Material for the task:
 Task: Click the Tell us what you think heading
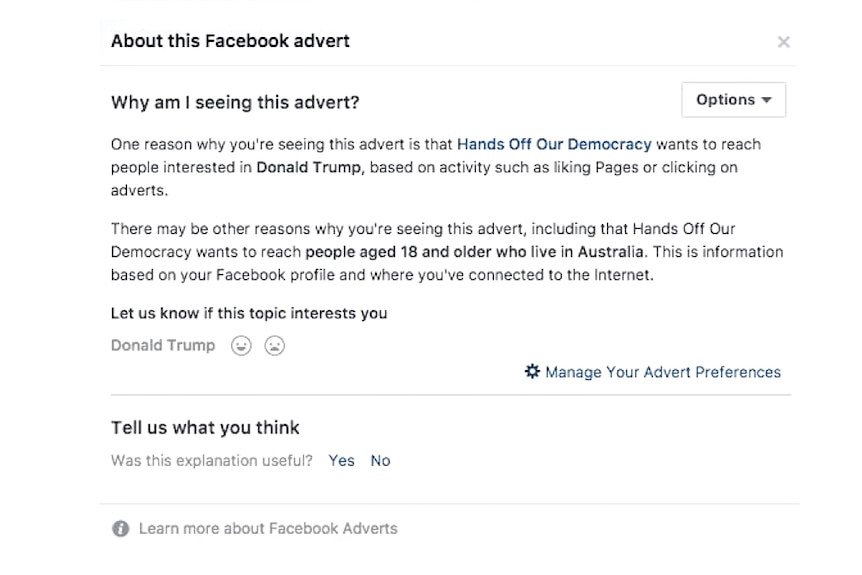[x=205, y=428]
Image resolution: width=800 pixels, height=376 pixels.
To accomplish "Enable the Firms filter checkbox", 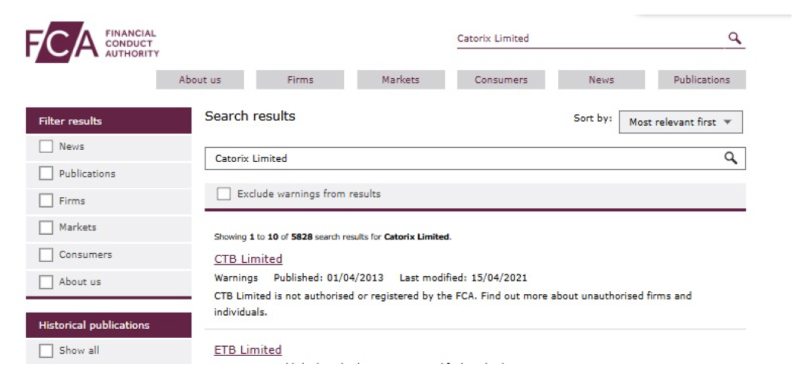I will pyautogui.click(x=46, y=200).
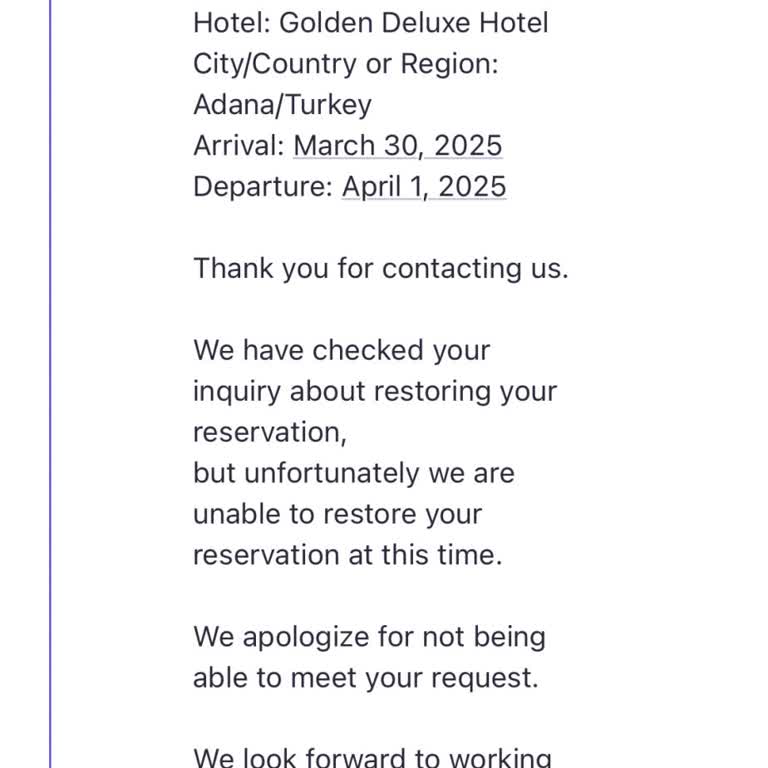Click 'reservation at this time.' line
The width and height of the screenshot is (768, 768).
coord(347,555)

What is needed: Only the lines from the start of the material through the line containing "Image resolution: width=800" should be transcribed. Pictures stay out.

Completed task:
 Task: Click the Tell us what you think heading
[x=205, y=428]
Image resolution: width=800 pixels, height=376 pixels.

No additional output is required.